大原美術館展 名画への旅:静岡市美術館
関係のない色を使っていても、説得力がある
自画像にしても風景画にしても、抽象画に近いような、きめの荒い絵だ。それなのに、「これはなんの絵だ」と分かる。
あと、全体に実際とは関係のない原色が入っている。それでも絵になっているのは、ベースカラーの役目を実際の色が果たしているからだろう。
児島虎次郎『姉妹』
やっぱり絵の色は自由でいいのだという思いを強めてくれる。
ベルナール・ビュフェの絵は、抽象さにおいて、「荒いな」と思ったけど、この人のは写実的に「荒い」と思った。どちらも悪い意味ではない。この人のはベタベタしていて、点描画に近い。

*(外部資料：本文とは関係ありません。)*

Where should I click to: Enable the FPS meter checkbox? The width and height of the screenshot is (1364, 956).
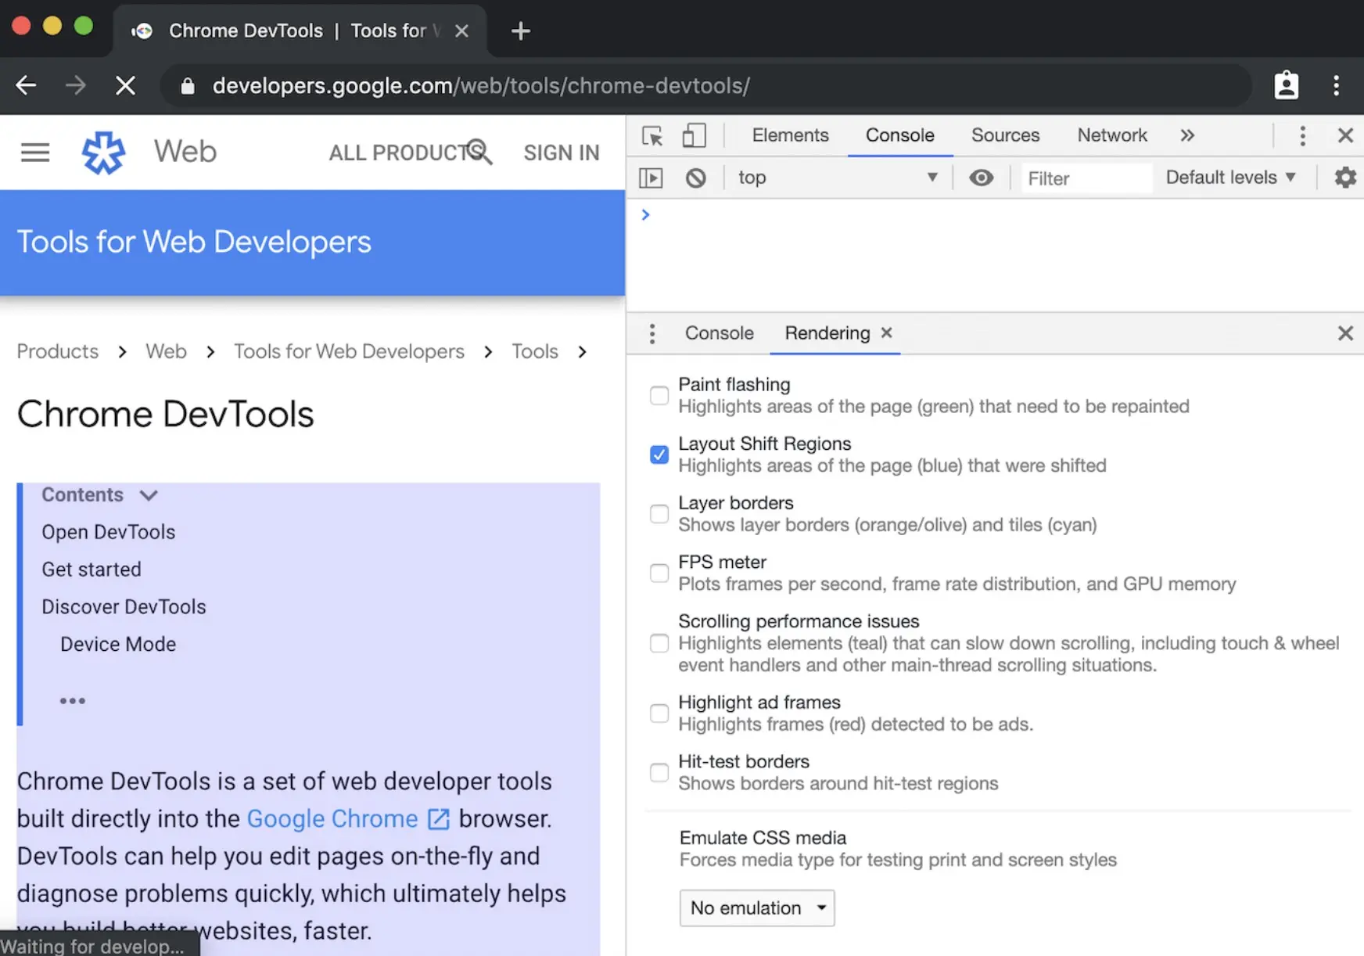(659, 573)
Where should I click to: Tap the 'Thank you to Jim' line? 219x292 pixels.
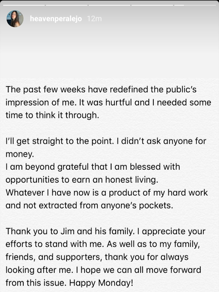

筆の跡が見える。
今まで、油絵の人物画で見てきたのは、レオナルドダヴィンチとか、すごく繊細なタッチのものばかりだった。 だから、新鮮だ。そして、これはこれでいいと思う。
木目にピンクや青、オレンジと、いろいろな色が塗られているのは面白い。金一色であるはずの彼女たちの髪にも青や赤が混じっている(上図)。全く違和感はない。
手の指と指の間とか、顔とか、モザイクをかけたようにぼやけている。そういうのが作品全体の淡さを作り出しているのだろうか。繊細な写実絵では思わなかったけど、この筆の跡が残るようなダイナミックな描き方こそ、「油絵の醍醐味だなあ」と思う。
この『姉妹』の絵は気に入った。いつまでも見ていたい。ポストカードがあったら買いたい。
統一感のある、バラバラな色たち
Paul Signac『Canal of Overschie』
※ポール・シニャック『オーヴェルシーの運河』
水車とか木の杭とか、船の配色がめちゃくちゃなのに、落ち着いて見れる。それは、全体として色が統一されているからだろう。あまり多くの色を使っておらず、運河の音が基本色として使われているイメージ。
ピンク、青、緑、白……と書いたところで思い出したのは、昨日のこと。100均で絵の具を買おうとして、色が少なかったからAmazonで買ったということがあった。「色少なくても描けるんだ」。そんなことを思った。